Vaihere Pahuiri, l’humain au cœur de la formation
Femmes de Polynésie est allée à la rencontre de Vaihere Pahuiri, la directrice du Centre de Formation des Gens de la Mer (CEFOGEM), sur son site de Motu Uta. Depuis avril, dans cette entreprise à taille humaine, la jeune Polynésienne prend à cœur sa mission de chef d’orchestre, tant dans le management que dans les formations proposées, avec une vision empreinte de bienveillance.
Un parcours professionnel marqué par les défis
Avec un beau-père marin et une mère responsable du personnel à la base aérienne de Faa’a, Vaihere Pahuiri quitte Tahiti pour l’Hexagone à l’âge de 15 ans.
« Mon cœur était ici, mais il m’a toujours fallu suivre mes parents. Finalement, je me suis dit que j’allais me former en France. J’y ai obtenu tous mes diplômes et j’ai choisi le secteur de l’hôtellerie et de la restauration. J’avais besoin d’être rassurée et de me dire que lorsque j’allais revenir, j’allais pouvoir trouver facilement un emploi. »
Devenue sommelière, la jeune femme connaît un accident de parcours, doit se réorienter et reprendre des études. À 27 ans, elle choisit un BTS en négociation relation client, suivi d’une licence et d’un master en ressources humaines, un domaine qui l’a toujours attirée.
« Après des années dans l’hôtellerie, repartir à zéro, avec un enfant en bas âge… Là, tu essaies de prendre les bonnes décisions parce que tu n’as plus envie de perdre de temps. Tu veux te dire que, cette fois-ci, c’est la bonne. Pour se réorienter, ça a été compliqué, mais j’ai finalement repris des études en alternance. Avec du recul, je me dis qu’il n’y a pas d’âge pour se former. »
Animée par le désir de retourner au fenua, Vaihere revient dès qu’elle le peut, forte de ses compétences universitaires. Elle saisit l’opportunité en décrochant un poste dans les services RH du secteur de la grande distribution de la Polynésie française. Depuis avril, elle est directrice du Centre de Formation des Gens de la Mer.
Reconnaissance, bienveillance et formations
Au vu des obstacles rencontrés, la vahine a toujours accordé une importance particulière à la formation, tant durant ses études en ressources humaines qu’aujourd’hui, dans sa conception du management.
« Accueillir un collaborateur, c’est important. Cependant, il est encore plus important de développer son employabilité ou de l’accompagner vers la sortie, que ce soit pour une réorientation professionnelle ou pour la retraite.
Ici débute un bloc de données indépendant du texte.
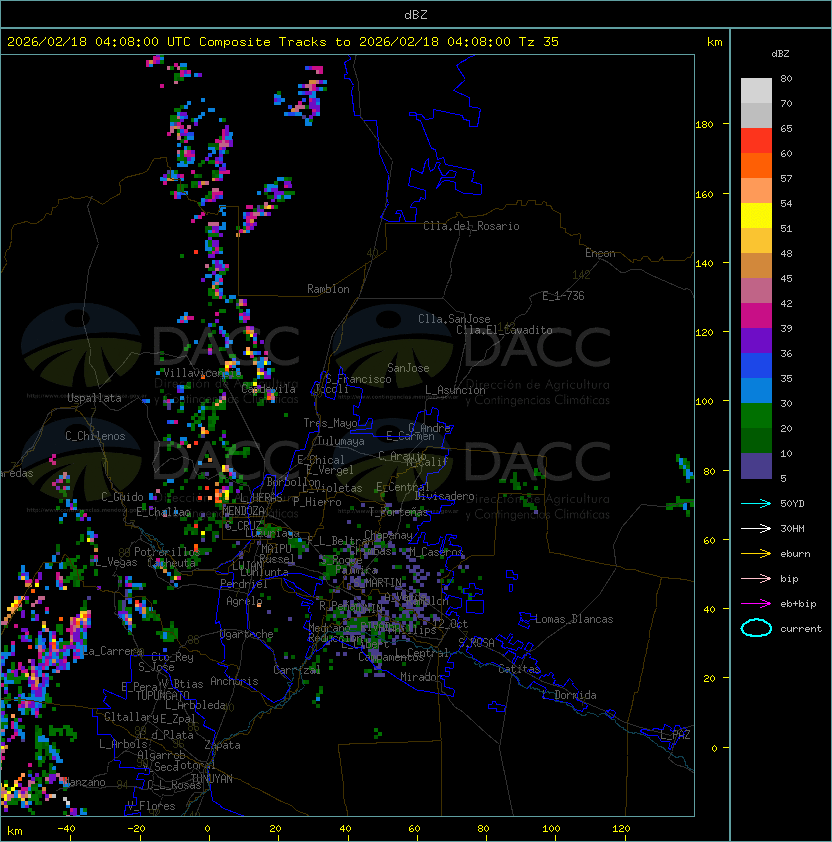Viewport: 832px width, 842px height.
Task: Click the Lomas_Blancas location label
Action: tap(574, 619)
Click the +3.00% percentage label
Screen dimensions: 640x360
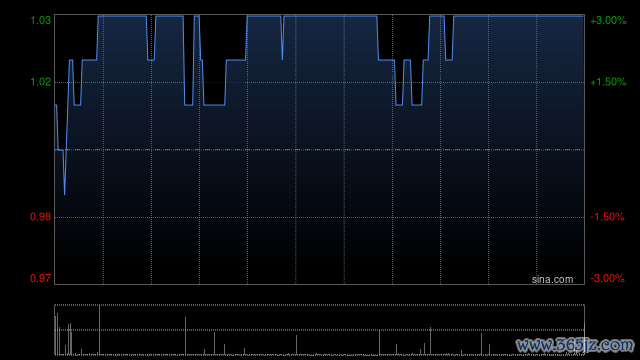tap(608, 20)
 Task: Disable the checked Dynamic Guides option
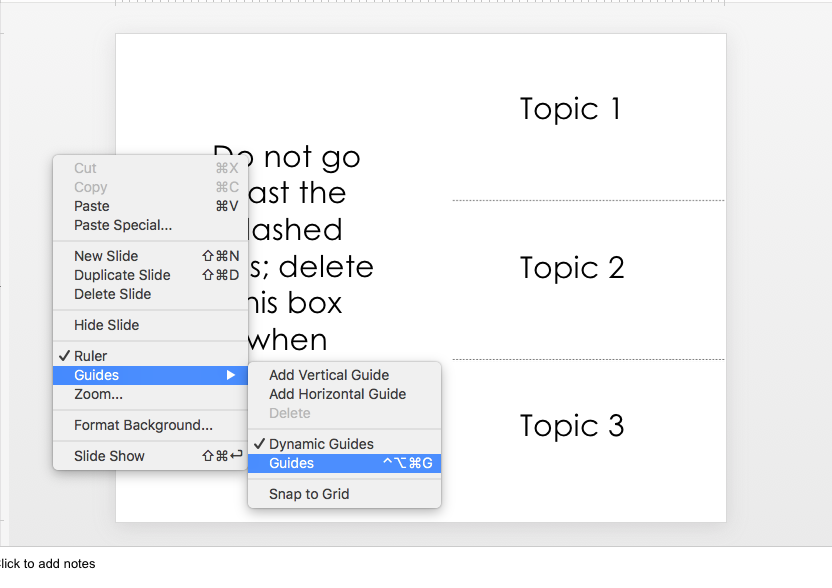tap(321, 444)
Pour moi, le rôle d’un employeur est de fidéliser le collaborateur. Il est essentiel de lui accorder non seulement une rémunération, mais surtout une considération, une reconnaissance professionnelle et un accompagnement dans la réalisation de ses tâches. Les employés sont les compétences de l’entreprise et de ses projets, et, moi, je suis juste le chef d’orchestre. Il faut juste que cela soit sincère. J’aimerais qu’ici, chaque employeur comprenne ça »
Sortir de sa zone de confort
«Je souhaite que mon parcours puisse apporter un plus afin d’adapter notre communication et nos contenus de formation à un public local. En effet, jeune adolescente polynésienne nouvellement arrivée dans un lycée en France, je n’avais pas une maitrise adéquate de la langue de Molière, ce qui m’a obligé à faire plus d’efforts que la plupart. Il a fallu sortir de ma zone de confort, c’était compliqué mais très formateur, et je remercie mes parents, même si ce n’était pas le cas à l’adolescence ! Aujourd’hui, j’ai grandi et ai peut-être une autre vision que quelqu’un qui a toujours vécu sur notre fenua. »
Des formations axées sur le social
Depuis qu’elle a rejoint CEFOGEM, qui propose depuis 2019 des formations maritimes (CFBS1 et CPL2), terrestres (formations sécurité telles que SST3 ou PSC14), et des formations incendie (comme LCF5, EPI6 ou ESI-ARI7) sur son site de Motu Uta, Vaihere s’épanouit dans son poste de management. Elle apprécie la diversité des tâches, la créativité nécessaire pour innover et trouver des solutions, ainsi que la taille humaine de l’entreprise qui permet un travail de proximité, répondant au plus près des besoins du public.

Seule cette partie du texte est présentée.